Of all the classical arts, it may seem that ballet is the one that changes the least. The Sleeping Beauty, Cinderella, and above all, The Nutcracker are timeless classics, which means that the way they looked a generation ago is the way they look today.
Right? Wrong. Especially if you’re a fan of Boston Ballet.
Ballet, like all art forms, is in a constant state of change, because in every generation, there are choreographers and dancers who transform the entire industry.
Until the middle of the 20th century, the choreographer reigned supreme. They were the sole creative artists and the dancers were merely interpretative artists – meaning that whatever the choreographer told them to do, they did.
And then came George Balanchine, who actually took an interest in what the dancers wanted to do; a revolutionary concept in the dance world.
“Balanchine would let the dancers inspire him in the studio,” says Mikko Nissinen, Boston Ballet’s Artistic Director. “It was not that he only went and taught what he had figured out. It was very much about a process of working with the dancers, and how different dancers inspired him to do different things. Balanchine was ahead of his time with that approach.”
And then came Rudolf Nureyev.
“Oh, how people loved to hate him,” Nissinen laughs. “And before long, he changed everything. Everybody in the ballet world went in the direction he took, and he was beloved.”
In today’s ballet world, joining the ranks of great choreographers is an American who first found acclaim in Europe and now has a long-term partnership with Boston Ballet.
His name is William Forsythe, and he is driving a new revolution in ballet, showing dancers and audiences alike that we have to discard anything we’ve ever believed about limitations on the way the human body can move.
“Lots of his choreography takes place really off-balance,” Nissinen says. “They are pulling from each other and leaning, and trying to create difficult angles.

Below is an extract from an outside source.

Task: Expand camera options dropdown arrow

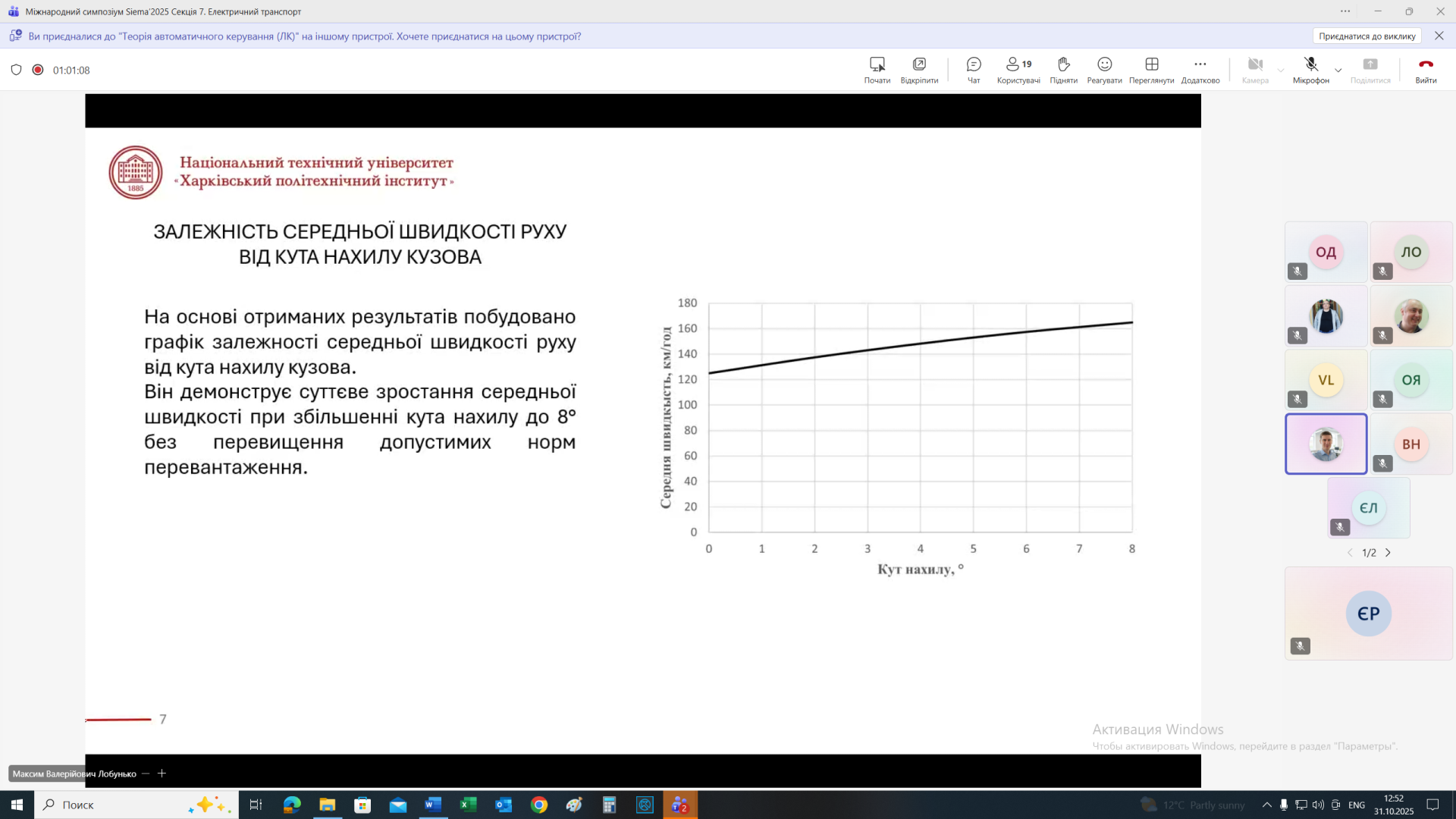Action: coord(1281,71)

For example, a ballerina might do a passé and she’s in a state of balance. Now let’s tilt that body 30 percent to one direction and give her a guy’s hand to pull. And she still looks like she’s in balance, but she’s way off balance. No one’s ever done that before.”
Forsythe is making ballet dancers move in ways that they’ve never moved before, but he’s also looking to them for their contributions.

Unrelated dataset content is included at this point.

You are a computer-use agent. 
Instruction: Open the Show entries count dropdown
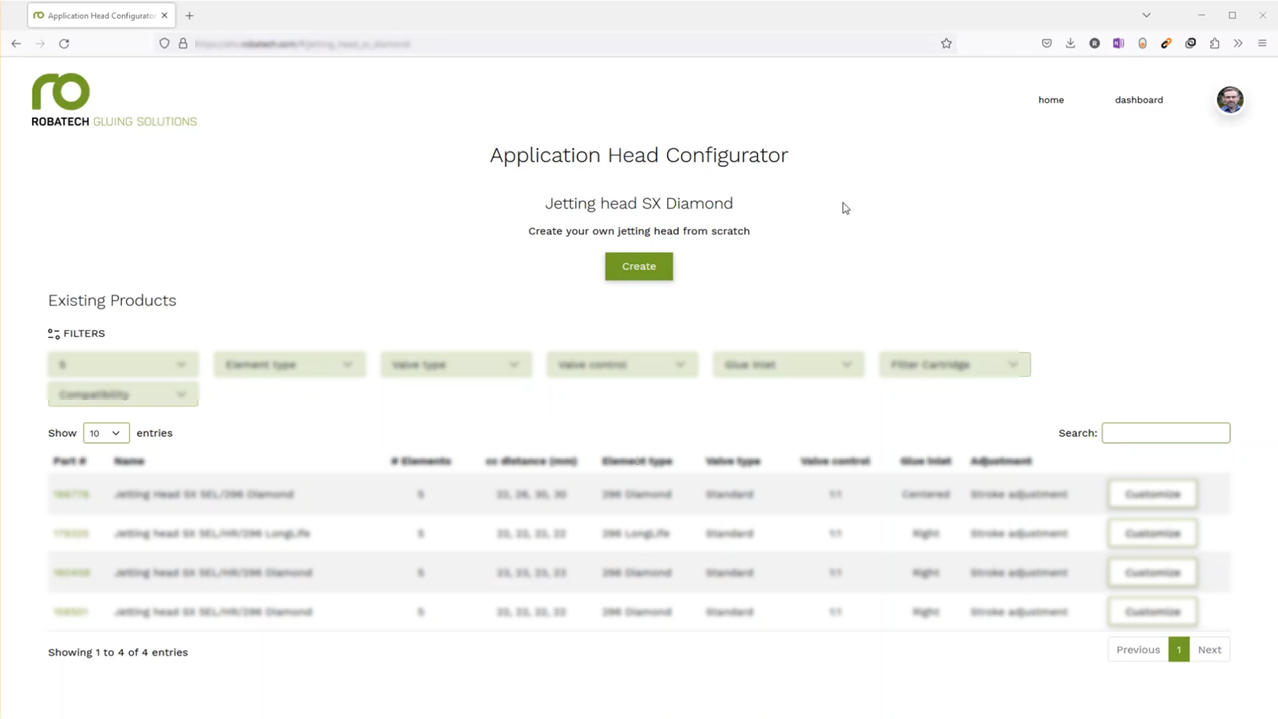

“Forsythe puts people at ease,” says Nissinen. “He knows what he wants, but then he’s also really using the dancer as a collaborative voice in the process.”

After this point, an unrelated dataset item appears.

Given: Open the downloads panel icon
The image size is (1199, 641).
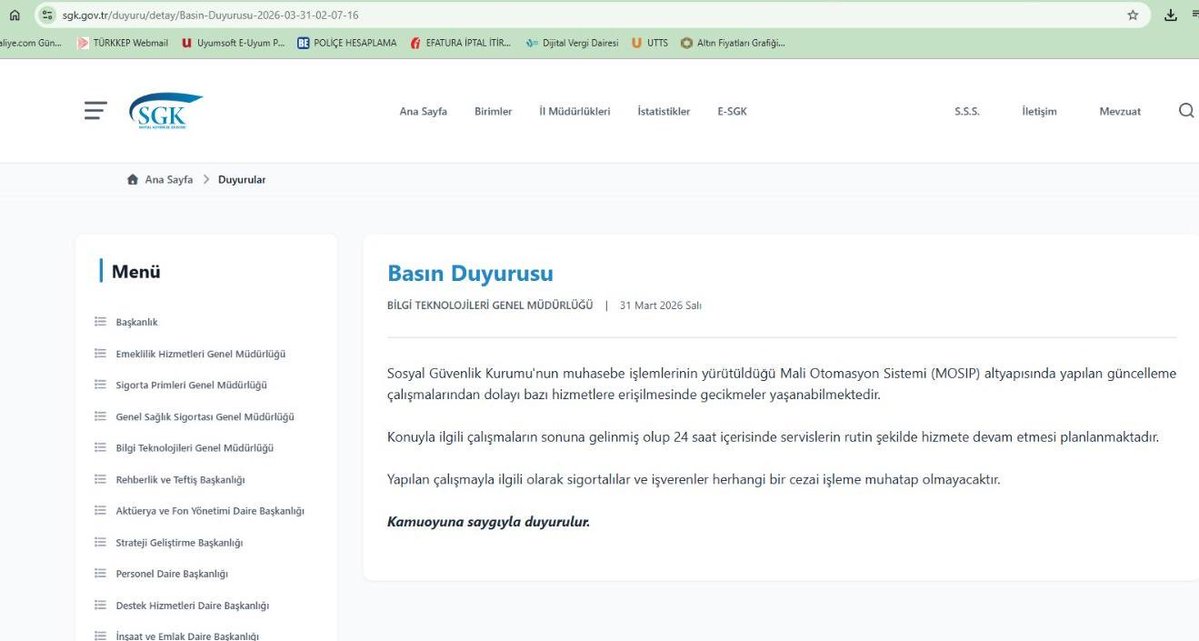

That’s where today’s ballet revolution begins—in the studio rehearsing with Forsythe, where the dancers aren’t just interpreters, they’re co-creators with the choreographer. The dancers perform the moves that they have co-designed with Forsythe. The audience sees the pieces and realizes that something new and different is unfolding before them. “It’s like listening to David Bowie or Miles Davis back in the day,” says Nissinen. “Certain artists rewrite all the rules and they change the way we perceive their art. Forsythe is that individual in ballet in our times.”
What advice does Nissinen offer audiences new to Forsythe’s work?
“Enjoy the ride,” he laughs. “And there’s quite a ride to be had with these works. See where they take you. The worst thing is when people are rigid, and what they see doesn’t fit into what they envisioned as ballet. It’s better if you can say, ‘Wow, I never knew people could move like that. I never knew they could be so off-balance and yet still be in control of their bodies.’ His work increases the ante, and it increases the intensity, and hopefully also the excitement. It’s not modern dance, incidentally. It really is classical ballet. And it’s just handled differently, with more tension, speed, extremes, and that’s what makes it interesting. You need these individuals to push things forward. Things don’t go forward by themselves. So that’s why individuals from Balanchine to Martha Graham, Rudolf Nureyev to Baryshnikov have changed ballet. And now thanks to Forsythe, the art form is new all over again.”